Securities, notes, and other important documents held in San Francisco are in the custody of the treasurer and are kept in bank safe deposit boxes.  It requires two persons to gain access to the boxes, one from the treasury department, and one from the accounting department.  Securities warrants detailing documents deposited or withdrawn are required for each visit.

All payroll vouchers are distributed from the treasury department in San Francisco.  Vouchers for all other services and for materials are also distributed.

These vouchers are prepared in the accounting department and delivered to the treasury department, where they are made negotiable by affixing a facsimile signature by machine.  Approximately 40,000 payroll vouchers are distributed semi-monthly and 2,000 other types of vouchers are handled daily.  In addition, over 324,747 dividend vouchers were sent to stockholders last year [1996].  Although these documents are called vouchers, they are similar to checks except that the Company is able to inspect and verify that the proper payee has received payment before its account is charged.

The treasury department is responsible for all extensions of credit whether they be for freight charges, rentals, or for any other purpose.  Before extending credit, a careful investigation is made of a customer’s financial condition and, therefore, no credit is extended by anyone without the department’s approval.  It is also important that any adverse information bearing on a customer’s financial situation be brought to the immediate attention of the treasurer so that necessary steps can be taken to protect Southern Pacific’s interests, since any default in payment adversely impacts the Company’s resources.

As of May 1, 1977, Southern Pacific is owned by 84,119 registered stockholders who hold 26,934,091 shares and reside in every state, the District of Columbia, Guam, Puerto Rico, and the Virgin Islands, and thirty-nine foreign countries.  Many of the registered stockholders hold stock for other people.  Stock is held, for example, in the names of brokerage firms for customers.  Thus, the actual number of owners of Southern Pacific stock is far in excess of the number of stockholders shown on the Company’s books, and it is estimated that there are probably over 105,000 holders of Southern Pacific stock.

Southern Pacific stock certificates may be presented either to the transfer office in New Your City, or the transfer office in San Francisco, to be transferred from one name to another.  The old certificated are canceled and the new certificates are prepared in the name of the new stock holder.  The stockholder’s name, number of shares, and certificate number are recorded in the stock ledger.  The stock certificates are sent to the bank which acts as registrar and who duty it is to see that no more or less than 27,141,366 shares of stock are outstanding at any time.  When the stock certificate is returned by the registrar to the transfer office, it is delivered to the broker or other person who requested the transfer and is eventually sent to the stockholder.  Although the transfer of stock is done manually, most of the records are maintained electronically.  Dividend checks, proxies, and tax statement are issued through the use of automated data processing equipment.

*Data provided*

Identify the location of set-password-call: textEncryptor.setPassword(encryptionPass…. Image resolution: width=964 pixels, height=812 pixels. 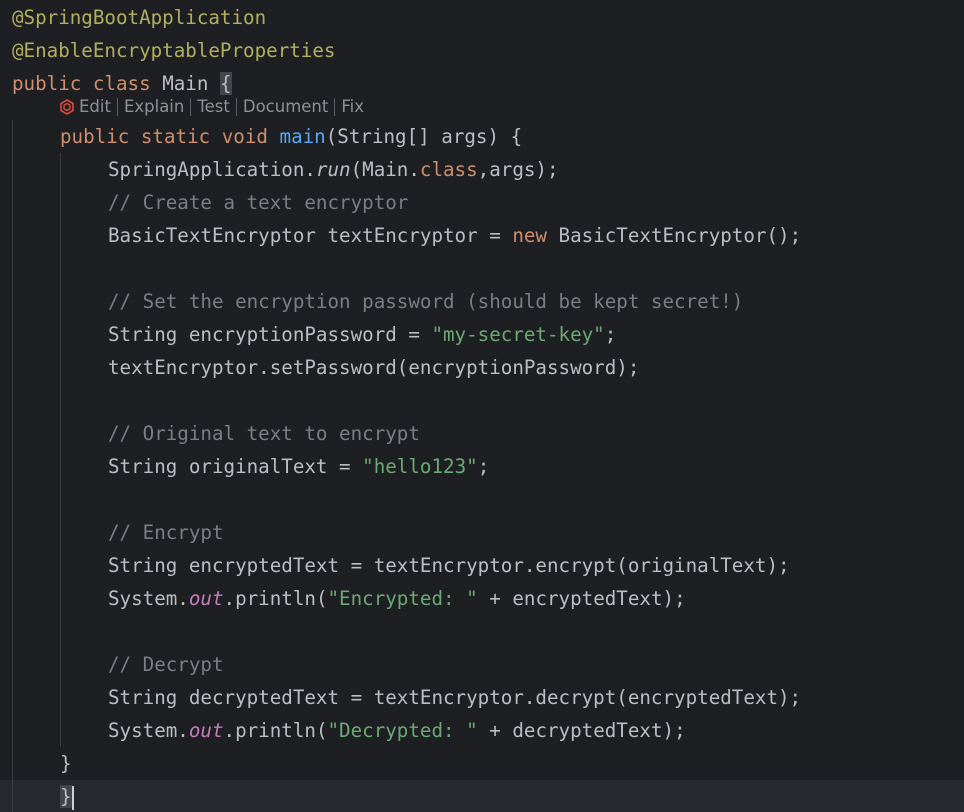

*Problem details*
In the Southern Pacific treasury text, who must be present to open the bank safe deposit boxes holding securities in San Francisco?

*Reply*
Two persons: one from the treasury department and one from the accounting department.